Taiwan continues to receive LNG at its two receiving terminals (Taichung and Yung-An), with about 75% delivered under long-term cargoes. In 2011, it received about 12 mt of LNG, including short-term deliveries from suppliers throughout the world.
Thailand commissioned its first LNG receiving terminal in 2011. PTT, the state-owned entity in Thailand, commissioned the $900 million 5-mtpa terminal, located at Map Ta Phut in Rayong province. Construction relating to a second 5-mtpa unit at the same location is expected to start soon. Thailand has imported LNG cargoes from a number of suppliers over the past year. Several of these cargoes were originally destined for North America, but subsequently diverted to secure high prices.
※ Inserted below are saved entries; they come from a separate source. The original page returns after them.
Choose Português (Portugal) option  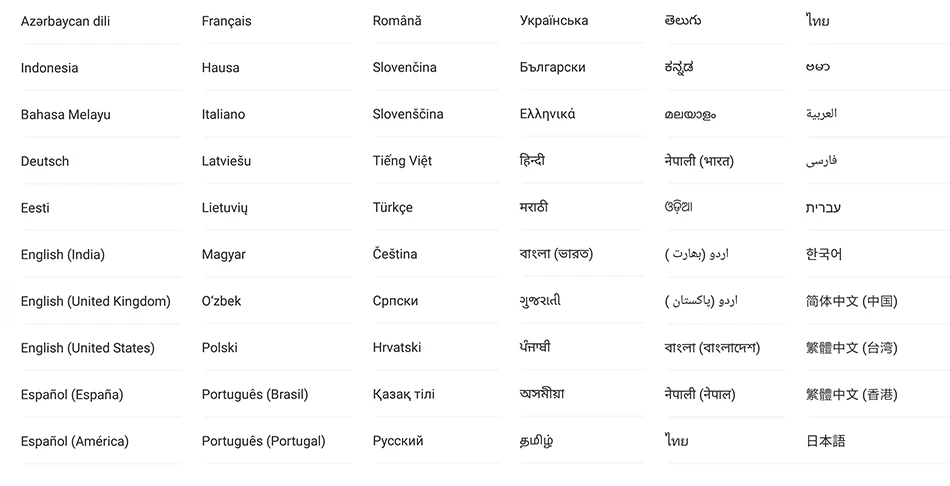tap(264, 441)
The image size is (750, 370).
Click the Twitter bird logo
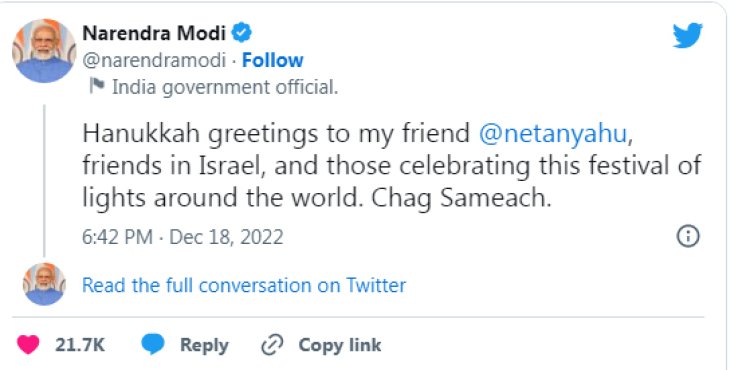pyautogui.click(x=687, y=35)
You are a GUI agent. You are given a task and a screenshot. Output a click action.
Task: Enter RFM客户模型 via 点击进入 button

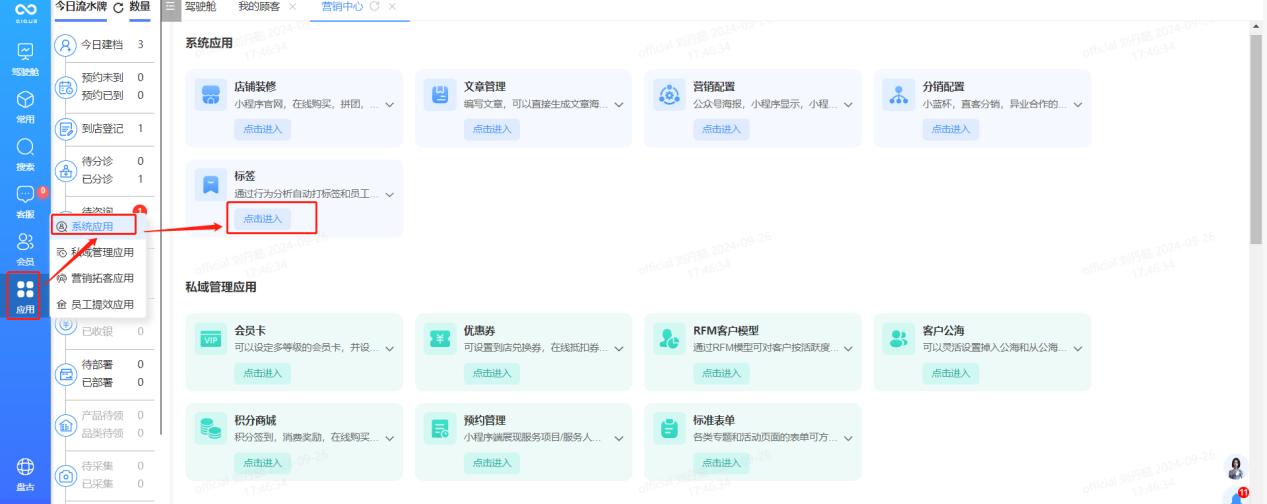pos(721,373)
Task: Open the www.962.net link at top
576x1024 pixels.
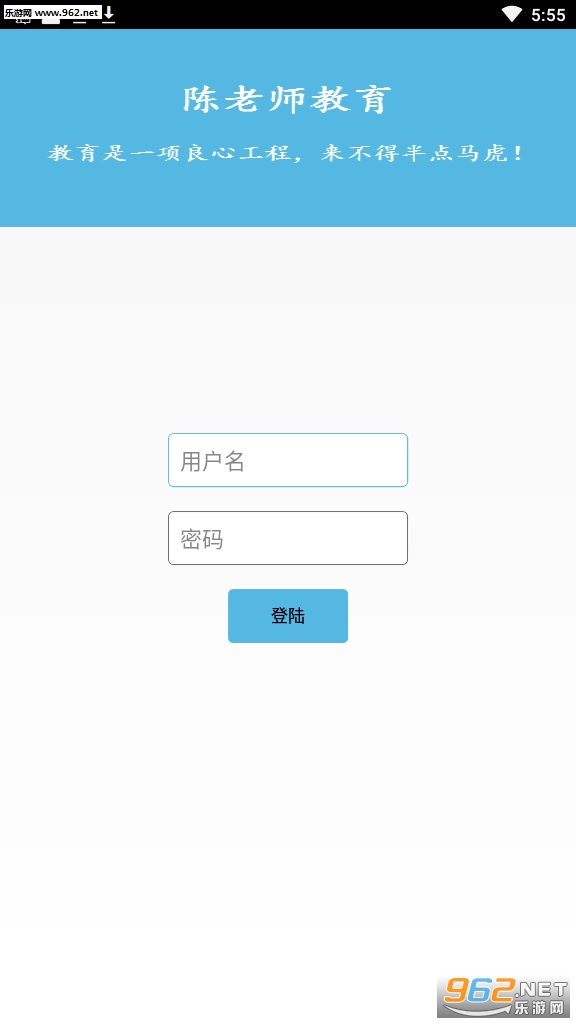Action: (67, 12)
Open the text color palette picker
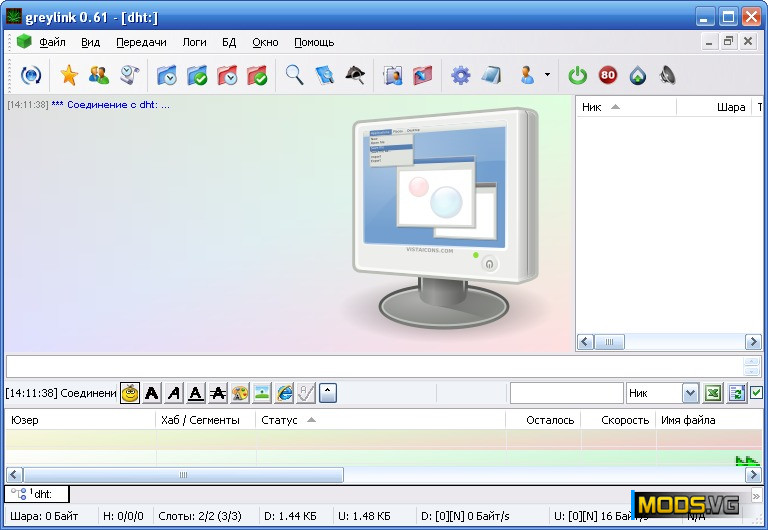 [240, 393]
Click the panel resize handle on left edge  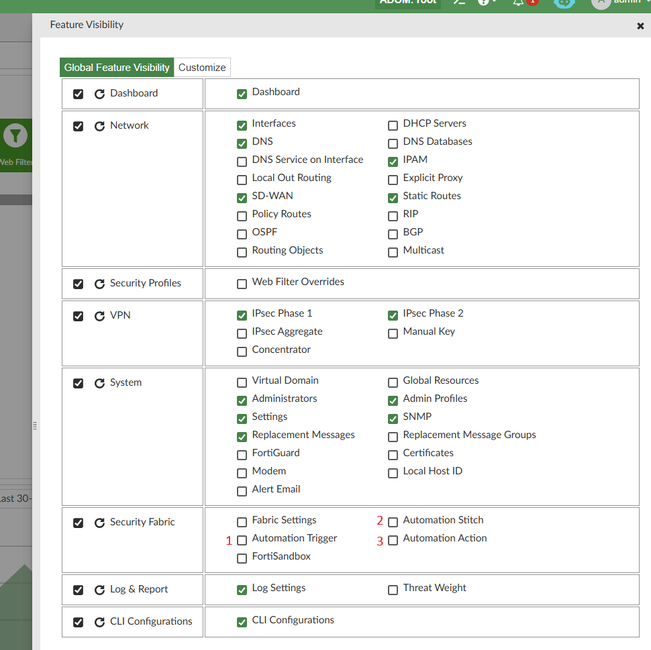point(35,426)
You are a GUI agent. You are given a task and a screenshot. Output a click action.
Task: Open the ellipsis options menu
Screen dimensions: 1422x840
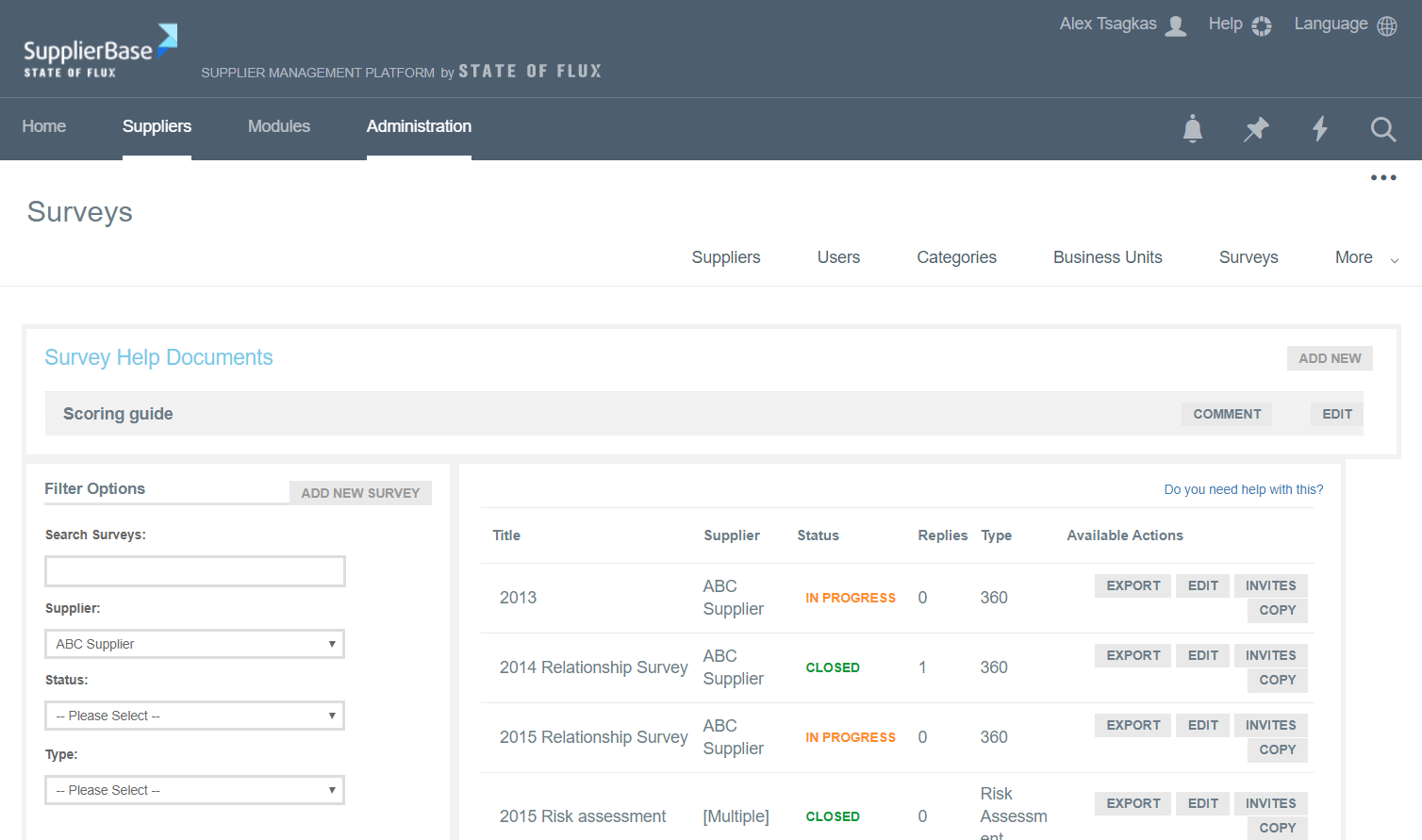pyautogui.click(x=1383, y=177)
The evolution and medium-term trend for the European natural gas market is one of a widening supply gap, as indigenous gas production continues to decline quite rapidly. In 2003, the European Union imported 52% of its natural gas demand, whereas by 2010, this had risen to 65% (Wood, 2012). In 2011, the European Union produced 155 Bcm of gas, but consumed 448 Bcm, suggesting imports (ignoring changes to storage inventories) of about 65%. The European market, however, contracted by some 9.9% from 2010 to 2011, and signs during 2012 suggest that it has contracted by an even greater percentage (approaching 20%, according to some analysts) as the European economy continues to contract at an alarming rate. This trend has led to an oversupply of gas coming into Europe and several cargoes from Qatar and Nigeria, for example, being diverted to Asia to take advantage of that arbitrage opportunity in the first half of 2012. In July 2012, that arbitrage window was closing, as oversupply of gas into Asia led to LNG prices softening to a level (i.e., less than $13.5/MMBtu) vs. NBP prices equivalent to about $9/MMBtu, and the LNG shipping costs (of some $150,000/day), Suez Canal fees and boil-off losses for the journey from Europe to Asia that removed profitability from moving cargoes from Europe to Asia. European LNG supply chains are under increasing pressure in mid-2012 to find profitable destinations for the surplus cargoes in their long-term contracts.
The United Kingdom. As North Sea gas production has declined, the UK has rapidly increased its LNG imports in recent years. In 2007, the UK imported just 1.1 mt of LNG; by 2010 LNG imports had increased to 13.8 mt. In 2011, the U.K. imported 18.7 mt, making it the largest LNG importer in Europe during that period, with some 87% of it originating from Qatar, with other cargoes arriving from Algeria, Egypt, Nigeria, Norway, Trinidad and Yemen. This large new supply of gas into Europe had a negative impact on hub gas prices, widening the gap between NBP and continental pipeline gas prices. In 2012, import volumes have fallen, due to economic recession, but it is now clear that LNG supplies will continue to offer significant security and diversity of supply for the U.K. and act as competition to pipeline gas supplies from Norway and continental Europe. The NBP price has become the major benchmark against which LNG into northwest Europe is now traded.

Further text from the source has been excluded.